FIR Filter Design Based on CSD and MSD Concepts for Fixed Applications

Raseena K.A1, Vincy Mathew2

1Malabar College of Engineering and Technology, Department of Electronics and Communication, Thrissur, India
2Assistant professor, 1 Malabar College of Engineering and Technology, Department of Electronics and Communication, Thrissur, India

Abstract: In some applications the coefficients of FIR filters are remain fixed. This paper describes the design of FIR filter for fixed applications. The FIR filter design using transpose form structure is usually a pipelined architecture and it holds MCM (multiple constant multiplications) technique. This MCM technique results in large computation saving. In this paper, the speed of FIR filter is increased by combining CSD (canonic signed digit) and MSD (minimal signed digit) representation of numbers. The MSD representation is suitable for common sub expression elimination method. It significantly reduces the number of adders needed for in the filter design process. The proposed structure significantly reduces the area delay product (ADP) and energy per sample (EPS) than the existing FIR structure.
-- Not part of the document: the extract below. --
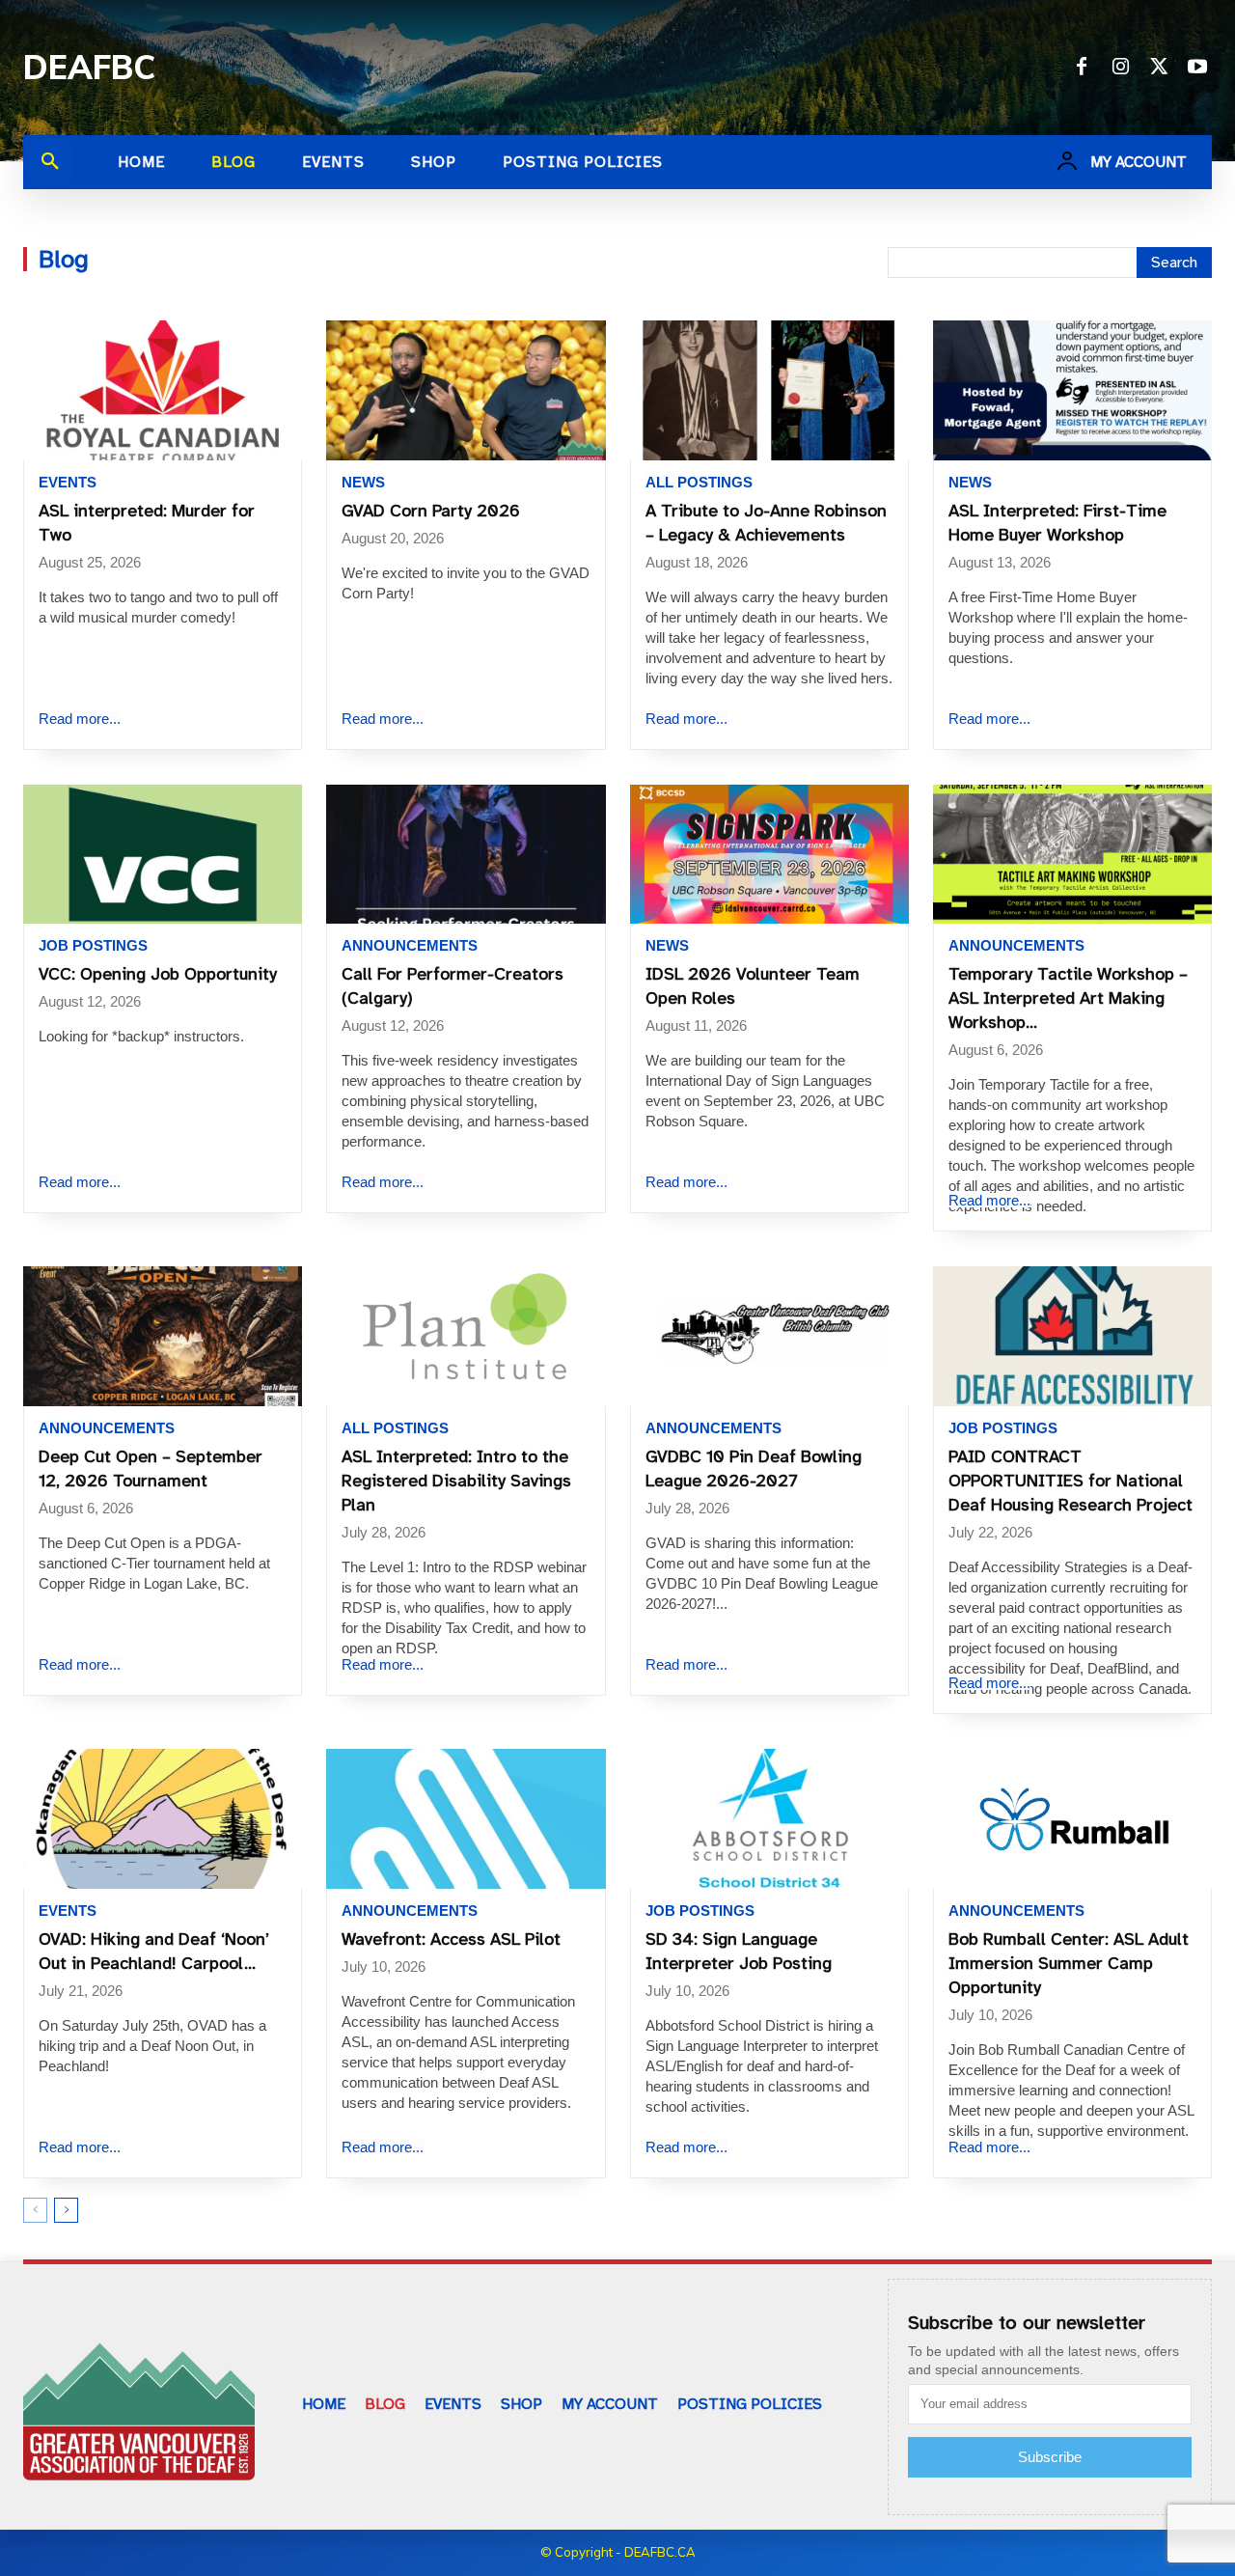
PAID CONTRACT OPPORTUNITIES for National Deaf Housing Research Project (1070, 1480)
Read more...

Keywords: FIR, MCM, CSD, MSD, ADP, EPS

1. Introduction

Many applications require FIR filters of large order to meet the stringent frequency specifications [2]–[4]. Very often these filters need to support high sampling rate for high-speed digital communication [5]. The number of multiplications and additions required for each filter output, however, increases linearly with the filter order. Chen and Chiueh have proposed a canonic sign digit (CSD)-based RFIR filter, where the nonzero CSD values are modified to reduce the precision of filter coefficients without significant impact on filter behavior. But, the reconfiguration overhead is significantly large and does not provide an area-delay efficient structure. The architectures are more appropriate for lower order filters and not suitable for channel filters due to their large area complexity. We explore the possibility of realization of block FIR filter in transpose form configuration in order to take advantage of the MCM schemes and the inherent pipelining for area-delay efficient realization of large order. The main contributions of this paper are as follows:

1)A low-complexity design method using MCM scheme for the block implementation of fixed FIR filters.
2)CSD and MSD representations of numbers increase the speed of FIR filter.
3)The proposed structure significantly reduces the area delay product (ADP) and energy per sample (EPS) than the existing FIR structure.

2. Filter Design

The input for the ADSL circuit requires 12 bits at 4 MHz. The ADC can be realized with a multistage multi bit sigma-delta modulator as suggested by Azadet, and followed by a suitable decimation filter to reduce the sampling rate and achieve the required resolution. We use a decimation factor of 16 to decimate from 64 MHz to 4 MHz. The pass band of the filter is 2 MHz with a pass band ripple of 0.001, which corresponds to the flat response of the filter. The stop band attenuation is specified according to the output word resolution. Considering 6 dB per bit, a minimum of -72 dB of attenuation is required to support the accuracy of our 12-bit output.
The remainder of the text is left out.